Voters might be asked this fall to increase the state portion of the sales tax from 6.5 percent to 6.8 percent for two years to restore an estimated $650 million the Legislature is expected to cut from health care programs.
A coalition of health care advocates, including hospitals, clinics, home care workers, nursing homes, nurses and retirees, is behind a tax package that might appear on the November ballot.
That same coalition began running TV ads Wednesday that its members hope will alert the public to the magnitude of cuts the Legislature is considering in an effort to close a projected $9 billion deficit over the next 27 months.
“Our emergency rooms are about to get a lot more crowded,” the ads begin, with a child crying the in background. “Because our elected officials are cutting $1 billion from health care.”
The ad goes on to say the Legislature is going to cut 40,000 families from the state-subsidized Basic Health Plan, and will be responsible for 5,000 layoffs at hospitals and nursing homes. It urged people to “prevent a health care crisis in the making” by calling their lawmakers.

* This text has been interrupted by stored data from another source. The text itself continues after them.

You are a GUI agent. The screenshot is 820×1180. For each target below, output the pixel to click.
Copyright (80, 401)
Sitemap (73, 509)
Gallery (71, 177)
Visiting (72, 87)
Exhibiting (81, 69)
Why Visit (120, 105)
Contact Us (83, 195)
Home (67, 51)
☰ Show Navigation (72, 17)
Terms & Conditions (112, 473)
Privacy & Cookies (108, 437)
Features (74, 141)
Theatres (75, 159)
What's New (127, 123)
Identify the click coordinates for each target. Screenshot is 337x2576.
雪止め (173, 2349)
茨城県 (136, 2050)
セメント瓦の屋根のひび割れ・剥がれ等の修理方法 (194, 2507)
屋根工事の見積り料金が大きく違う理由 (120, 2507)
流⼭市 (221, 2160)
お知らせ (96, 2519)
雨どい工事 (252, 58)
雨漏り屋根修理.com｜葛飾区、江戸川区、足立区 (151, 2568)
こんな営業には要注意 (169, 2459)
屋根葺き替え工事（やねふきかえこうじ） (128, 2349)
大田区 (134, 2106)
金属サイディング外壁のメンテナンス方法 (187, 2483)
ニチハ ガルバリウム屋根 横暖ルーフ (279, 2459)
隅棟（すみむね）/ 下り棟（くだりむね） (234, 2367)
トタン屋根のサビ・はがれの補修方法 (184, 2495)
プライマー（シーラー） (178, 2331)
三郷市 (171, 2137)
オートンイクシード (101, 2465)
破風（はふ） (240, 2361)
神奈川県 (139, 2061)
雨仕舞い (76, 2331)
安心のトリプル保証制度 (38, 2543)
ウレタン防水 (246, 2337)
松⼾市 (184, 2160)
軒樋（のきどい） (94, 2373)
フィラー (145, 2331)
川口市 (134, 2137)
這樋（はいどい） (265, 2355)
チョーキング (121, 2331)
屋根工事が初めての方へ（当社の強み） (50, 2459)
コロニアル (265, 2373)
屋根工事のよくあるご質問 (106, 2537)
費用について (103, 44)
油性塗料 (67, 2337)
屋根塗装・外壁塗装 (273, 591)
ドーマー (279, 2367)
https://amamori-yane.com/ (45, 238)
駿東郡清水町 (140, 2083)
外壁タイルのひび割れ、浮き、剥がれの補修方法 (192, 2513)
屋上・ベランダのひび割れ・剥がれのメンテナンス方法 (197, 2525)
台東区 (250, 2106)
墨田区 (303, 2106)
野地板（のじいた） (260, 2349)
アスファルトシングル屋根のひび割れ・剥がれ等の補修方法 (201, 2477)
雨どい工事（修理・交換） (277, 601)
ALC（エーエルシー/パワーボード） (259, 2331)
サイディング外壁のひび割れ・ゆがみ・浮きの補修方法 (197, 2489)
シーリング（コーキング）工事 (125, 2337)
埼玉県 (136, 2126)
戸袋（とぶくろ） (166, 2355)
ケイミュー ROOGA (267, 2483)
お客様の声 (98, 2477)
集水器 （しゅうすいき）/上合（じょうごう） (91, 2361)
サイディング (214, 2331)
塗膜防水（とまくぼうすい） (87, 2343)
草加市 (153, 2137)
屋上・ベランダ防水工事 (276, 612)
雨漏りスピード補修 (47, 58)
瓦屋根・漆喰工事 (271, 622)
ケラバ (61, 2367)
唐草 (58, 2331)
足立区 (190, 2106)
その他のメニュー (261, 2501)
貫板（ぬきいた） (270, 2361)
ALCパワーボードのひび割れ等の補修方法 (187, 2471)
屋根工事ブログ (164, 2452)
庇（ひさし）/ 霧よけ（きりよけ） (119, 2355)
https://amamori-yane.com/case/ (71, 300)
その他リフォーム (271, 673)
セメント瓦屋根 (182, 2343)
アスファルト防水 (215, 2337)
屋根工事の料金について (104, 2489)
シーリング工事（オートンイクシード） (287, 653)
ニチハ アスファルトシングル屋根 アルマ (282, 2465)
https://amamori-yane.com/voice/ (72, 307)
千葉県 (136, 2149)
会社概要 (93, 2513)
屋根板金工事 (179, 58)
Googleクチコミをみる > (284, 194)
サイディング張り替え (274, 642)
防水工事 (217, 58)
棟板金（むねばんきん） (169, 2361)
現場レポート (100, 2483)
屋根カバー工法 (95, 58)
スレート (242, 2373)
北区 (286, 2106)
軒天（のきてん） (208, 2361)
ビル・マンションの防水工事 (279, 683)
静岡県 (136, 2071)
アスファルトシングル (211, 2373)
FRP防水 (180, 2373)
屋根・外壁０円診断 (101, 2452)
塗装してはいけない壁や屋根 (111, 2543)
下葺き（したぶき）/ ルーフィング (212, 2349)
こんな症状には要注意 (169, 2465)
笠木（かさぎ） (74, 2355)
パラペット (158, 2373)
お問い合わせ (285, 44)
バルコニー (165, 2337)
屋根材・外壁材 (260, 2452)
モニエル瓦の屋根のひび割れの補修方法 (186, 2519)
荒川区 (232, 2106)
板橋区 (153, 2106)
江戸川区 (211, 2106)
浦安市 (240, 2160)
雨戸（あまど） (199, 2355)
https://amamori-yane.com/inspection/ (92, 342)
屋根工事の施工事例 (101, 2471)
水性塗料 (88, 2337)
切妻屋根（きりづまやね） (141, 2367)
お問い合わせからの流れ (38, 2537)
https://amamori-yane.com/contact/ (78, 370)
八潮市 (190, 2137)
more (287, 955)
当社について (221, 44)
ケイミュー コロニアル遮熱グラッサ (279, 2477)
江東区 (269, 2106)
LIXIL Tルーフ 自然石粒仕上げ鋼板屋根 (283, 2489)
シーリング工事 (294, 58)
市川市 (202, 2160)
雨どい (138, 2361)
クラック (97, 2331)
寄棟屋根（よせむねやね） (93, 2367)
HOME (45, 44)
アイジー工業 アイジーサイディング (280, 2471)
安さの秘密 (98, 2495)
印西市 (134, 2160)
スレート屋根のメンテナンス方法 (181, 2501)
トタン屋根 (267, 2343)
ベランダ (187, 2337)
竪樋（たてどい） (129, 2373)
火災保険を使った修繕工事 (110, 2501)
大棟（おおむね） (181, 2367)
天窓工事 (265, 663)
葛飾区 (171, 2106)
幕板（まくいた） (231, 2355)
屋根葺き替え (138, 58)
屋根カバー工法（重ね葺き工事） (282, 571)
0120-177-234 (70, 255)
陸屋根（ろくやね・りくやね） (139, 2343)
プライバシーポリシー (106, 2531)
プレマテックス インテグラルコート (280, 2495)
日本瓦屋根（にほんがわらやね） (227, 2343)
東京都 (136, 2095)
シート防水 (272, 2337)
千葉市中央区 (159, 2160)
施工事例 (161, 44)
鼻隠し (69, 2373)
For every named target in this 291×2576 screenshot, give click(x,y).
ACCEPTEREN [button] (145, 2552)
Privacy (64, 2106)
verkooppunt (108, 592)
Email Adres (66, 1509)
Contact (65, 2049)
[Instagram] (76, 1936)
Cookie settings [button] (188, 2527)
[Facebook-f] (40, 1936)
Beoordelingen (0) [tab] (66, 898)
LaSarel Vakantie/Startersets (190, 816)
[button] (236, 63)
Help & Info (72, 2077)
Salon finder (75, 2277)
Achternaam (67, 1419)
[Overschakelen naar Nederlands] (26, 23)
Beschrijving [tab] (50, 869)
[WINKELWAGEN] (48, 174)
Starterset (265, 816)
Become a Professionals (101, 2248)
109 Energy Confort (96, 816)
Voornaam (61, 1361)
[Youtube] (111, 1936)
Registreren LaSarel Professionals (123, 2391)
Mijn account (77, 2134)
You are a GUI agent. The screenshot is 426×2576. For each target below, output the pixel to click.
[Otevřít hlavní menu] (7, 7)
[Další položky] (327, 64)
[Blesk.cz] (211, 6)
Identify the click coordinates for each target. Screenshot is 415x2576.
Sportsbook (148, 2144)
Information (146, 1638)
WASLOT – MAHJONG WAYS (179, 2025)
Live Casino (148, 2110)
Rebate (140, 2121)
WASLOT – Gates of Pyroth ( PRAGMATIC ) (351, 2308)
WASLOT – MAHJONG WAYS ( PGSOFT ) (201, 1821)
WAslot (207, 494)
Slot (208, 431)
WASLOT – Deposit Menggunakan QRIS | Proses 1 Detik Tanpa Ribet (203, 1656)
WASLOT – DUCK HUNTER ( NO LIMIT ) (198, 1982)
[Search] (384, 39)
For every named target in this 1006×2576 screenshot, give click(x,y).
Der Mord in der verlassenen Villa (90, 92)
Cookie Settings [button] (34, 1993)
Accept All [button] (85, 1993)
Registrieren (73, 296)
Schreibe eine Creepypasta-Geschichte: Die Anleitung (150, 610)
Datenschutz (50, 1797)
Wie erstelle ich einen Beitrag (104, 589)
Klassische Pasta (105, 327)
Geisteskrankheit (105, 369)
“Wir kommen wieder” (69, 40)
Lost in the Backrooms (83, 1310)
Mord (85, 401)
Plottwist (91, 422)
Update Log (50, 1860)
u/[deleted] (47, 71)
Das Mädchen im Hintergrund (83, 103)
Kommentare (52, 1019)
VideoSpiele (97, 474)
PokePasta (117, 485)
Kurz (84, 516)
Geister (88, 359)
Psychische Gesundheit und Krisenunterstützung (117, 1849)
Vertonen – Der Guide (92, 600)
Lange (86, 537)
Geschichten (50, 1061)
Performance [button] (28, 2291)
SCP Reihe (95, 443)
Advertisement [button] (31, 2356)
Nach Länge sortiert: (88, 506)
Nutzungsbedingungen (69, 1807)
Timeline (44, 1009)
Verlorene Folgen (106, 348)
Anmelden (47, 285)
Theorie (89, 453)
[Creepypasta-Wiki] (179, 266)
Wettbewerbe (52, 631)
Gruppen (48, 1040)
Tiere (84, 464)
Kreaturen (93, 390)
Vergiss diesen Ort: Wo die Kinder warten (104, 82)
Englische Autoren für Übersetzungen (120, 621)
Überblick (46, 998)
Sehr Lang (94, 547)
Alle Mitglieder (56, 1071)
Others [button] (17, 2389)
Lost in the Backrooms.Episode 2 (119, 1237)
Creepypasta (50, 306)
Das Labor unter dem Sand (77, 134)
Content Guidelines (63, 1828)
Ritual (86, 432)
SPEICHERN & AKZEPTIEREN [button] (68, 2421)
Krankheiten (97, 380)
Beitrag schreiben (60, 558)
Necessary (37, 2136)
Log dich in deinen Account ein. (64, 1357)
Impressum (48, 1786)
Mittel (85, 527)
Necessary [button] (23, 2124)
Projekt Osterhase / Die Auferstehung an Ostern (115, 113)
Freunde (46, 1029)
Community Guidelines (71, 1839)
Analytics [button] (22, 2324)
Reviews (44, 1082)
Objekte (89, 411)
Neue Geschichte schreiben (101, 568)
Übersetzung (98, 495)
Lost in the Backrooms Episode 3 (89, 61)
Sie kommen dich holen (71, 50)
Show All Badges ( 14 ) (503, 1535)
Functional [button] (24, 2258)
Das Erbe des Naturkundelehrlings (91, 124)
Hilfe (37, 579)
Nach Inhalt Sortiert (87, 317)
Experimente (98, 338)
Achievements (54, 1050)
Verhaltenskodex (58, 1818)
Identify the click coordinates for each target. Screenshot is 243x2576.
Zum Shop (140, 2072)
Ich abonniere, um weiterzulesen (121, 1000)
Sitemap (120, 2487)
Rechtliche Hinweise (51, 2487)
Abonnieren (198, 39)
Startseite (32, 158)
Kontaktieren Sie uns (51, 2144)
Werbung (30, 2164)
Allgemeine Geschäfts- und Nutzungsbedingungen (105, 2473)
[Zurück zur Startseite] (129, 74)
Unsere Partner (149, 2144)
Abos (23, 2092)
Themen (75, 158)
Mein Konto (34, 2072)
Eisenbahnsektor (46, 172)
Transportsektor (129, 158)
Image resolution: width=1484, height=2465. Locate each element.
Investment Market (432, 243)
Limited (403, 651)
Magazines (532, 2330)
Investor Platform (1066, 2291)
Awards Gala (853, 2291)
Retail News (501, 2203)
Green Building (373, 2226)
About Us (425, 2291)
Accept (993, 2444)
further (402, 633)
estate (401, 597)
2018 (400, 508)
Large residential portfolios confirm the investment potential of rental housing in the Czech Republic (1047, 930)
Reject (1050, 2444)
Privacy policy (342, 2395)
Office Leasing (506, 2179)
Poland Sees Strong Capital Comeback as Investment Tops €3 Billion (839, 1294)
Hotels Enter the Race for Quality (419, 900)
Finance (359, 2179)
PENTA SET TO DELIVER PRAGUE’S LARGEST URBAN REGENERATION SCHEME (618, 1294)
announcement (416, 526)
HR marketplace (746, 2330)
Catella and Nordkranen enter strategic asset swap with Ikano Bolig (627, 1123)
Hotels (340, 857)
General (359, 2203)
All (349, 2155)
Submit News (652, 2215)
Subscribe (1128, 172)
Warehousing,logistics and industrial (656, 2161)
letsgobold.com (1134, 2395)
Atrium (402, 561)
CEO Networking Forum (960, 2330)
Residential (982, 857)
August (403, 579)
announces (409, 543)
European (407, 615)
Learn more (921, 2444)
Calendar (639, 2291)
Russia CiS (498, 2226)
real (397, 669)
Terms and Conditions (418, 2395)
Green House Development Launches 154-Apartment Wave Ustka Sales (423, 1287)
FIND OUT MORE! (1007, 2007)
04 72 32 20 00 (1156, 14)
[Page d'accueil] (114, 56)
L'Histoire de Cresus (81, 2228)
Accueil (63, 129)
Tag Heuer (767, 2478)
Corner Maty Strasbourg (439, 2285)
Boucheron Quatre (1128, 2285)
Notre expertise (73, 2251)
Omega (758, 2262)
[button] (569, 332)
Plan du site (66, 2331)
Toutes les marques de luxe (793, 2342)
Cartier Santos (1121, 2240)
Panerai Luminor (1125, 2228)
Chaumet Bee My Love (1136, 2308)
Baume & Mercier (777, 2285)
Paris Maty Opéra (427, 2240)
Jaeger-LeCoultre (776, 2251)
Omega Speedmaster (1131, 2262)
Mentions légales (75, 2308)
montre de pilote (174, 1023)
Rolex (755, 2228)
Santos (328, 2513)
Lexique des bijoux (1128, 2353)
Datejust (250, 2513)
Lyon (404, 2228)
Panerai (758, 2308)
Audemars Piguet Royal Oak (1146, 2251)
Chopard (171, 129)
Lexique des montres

Senate Majority Leader Lisa Brown, D-Spokane, said Wednesday that the 0.3 percent increase in the sales tax is an idea that is being tossed about among Senate Democrats, but nothing is firm. She envisions a ballot measure this fall that would focus on health care cuts – the Basic Health Plan and cuts for nursing homes, clinic and hospitals – and would raise taxes temporarily.
She said her fellow Senate Democrats would not approve a sales tax increase unless it were paired with a tax credit for working families to offset what they consider a regressive tax. The sales tax falls more heavily on the poor, she said.
Republican legislative leaders said they’ve been expecting both the ads and the tax pitch.
House Minority Leader Richard DeBolt, R-Chehalis, said voters should be wary of any promises on how money from tax increases would be spent.
“There’s no guarantee money will go toward a certain use,” he said. “It’s not true.”
Cassie Sauer, spokeswoman for the Washington State Hospital Association, said the television ads will run for a week in the Seattle-Tacoma-Everett market and the coalition will resume its polling of voters to see what sort of proposal they might be willing to support.
The coalition does not include the 82,000-member Washington Education Association, the state Labor Council or the Washington Federation of State Employees, which has 40,000 members and is the largest of the state worker unions. That’s because education won’t be the focus of any ballot measure.
“We are urging the Legislature to find a way to protect our most vulnerable during this budget crisis,” said Adam Glickman, spokesman for the Service Employees International Union Local 775, which represents about 26,000 home care workers and is part of the coalition.
“The cuts to nursing homes, home care and adult day services for Alzheimer’s patients and other seriously ill seniors will result in nursing homes being forced to close, and many vulnerable seniors being without assistance. This is just wrong, and there has to be a better way.”
Said Sauer, “The public is aware that our state is facing a budget crunch, but they need to know just how deep the cuts go and how severely families will be impacted across our state.”
The coalition also includes the Community Health Network of Washington, Group Health Cooperative, the American Association of Retired Persons and the Washington State Nurses Association.
The Legislature is scheduled to adjourn April 26.
Excessive state spending is what helped create the projected $9 billion shortfall, said Senate Minority Leader Mike Hewitt, R-Walla Walla.
DeBolt said the Legislature should be able to write a two-year budget without raising taxes.
“How can we put more of a burden on people who are just trying to survive?” DeBolt said.